# [Text section]
** START **

Kaggle has provided 4 datasets:
- data: the main dataset that based on each track
- data_by_artist: The average of features group by each artist
- data_by_genres: The average of features group by each genres, this is the only dataset that has genres information
- data_by_year: The average of features group by each year

In [None]:
data = pd.read_csv('data.csv')
data.shape

In [None]:
data.head()

clear up the format of artists column:

In [None]:
data.artists = data['artists'].str.replace('[','')
data.artists = data['artists'].str.replace(']','')
data.artists = data['artists'].str.replace("'",'')
data.artists = data['artists'].str.replace('"','')
data.artists

In [None]:
artist_df = pd.read_csv('data_by_artist.csv')
artist_df.shape

In [None]:
artist_df.head()

In [None]:
genres_df = pd.read_csv('data_by_genres.csv')
genres_df.shape

In [None]:
genres_df.head()

In [None]:
year_df = pd.read_csv('data_by_year.csv')
year_df.shape

In [None]:
year_df.head()

### 2. EDA

In [None]:
data.info()

In [None]:
#Describe those numeric features
data[['acousticness','danceability','energy','liveness','loudness','mode','popularity','speechiness','tempo','valence']].describe()

** END **

# [Dataset content]
** START **

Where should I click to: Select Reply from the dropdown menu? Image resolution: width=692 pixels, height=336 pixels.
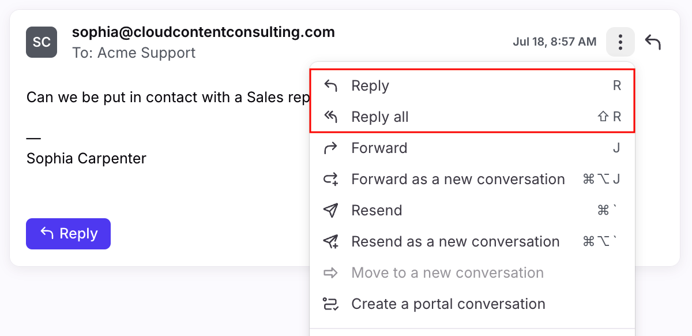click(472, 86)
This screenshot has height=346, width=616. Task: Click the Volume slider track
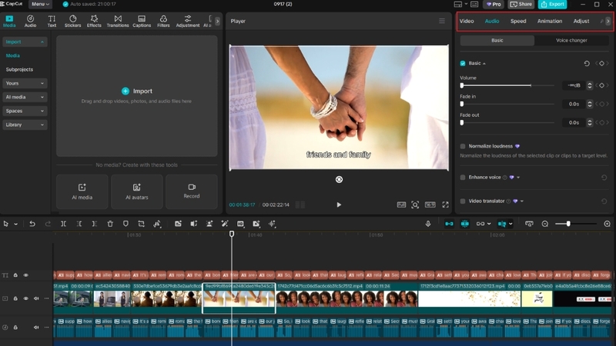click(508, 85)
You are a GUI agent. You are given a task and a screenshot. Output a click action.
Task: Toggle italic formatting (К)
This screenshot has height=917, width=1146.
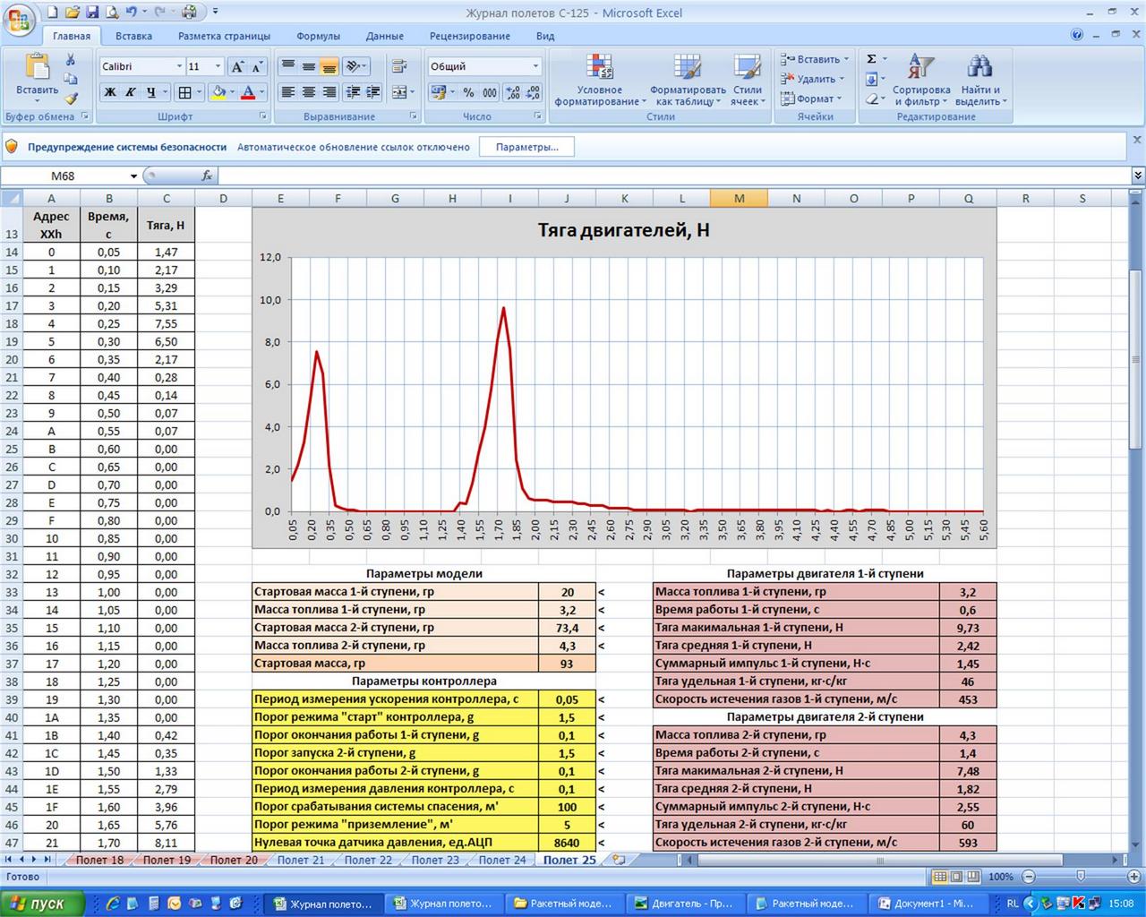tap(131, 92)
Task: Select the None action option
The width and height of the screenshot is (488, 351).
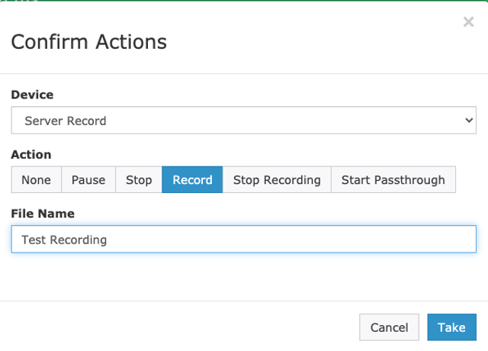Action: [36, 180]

** END **

# [Job]
Quote the Kaggle notebook excerpt word for word between "clear up the" and "artist_df = pd.read_csv('data_by_artist.csv')", inclusive. Base your work on the Kaggle notebook excerpt alone, not on the material.

# [Full solution]
clear up the format of artists column:

In [None]:
data.artists = data['artists'].str.replace('[','')
data.artists = data['artists'].str.replace(']','')
data.artists = data['artists'].str.replace("'",'')
data.artists = data['artists'].str.replace('"','')
data.artists

In [None]:
artist_df = pd.read_csv('data_by_artist.csv')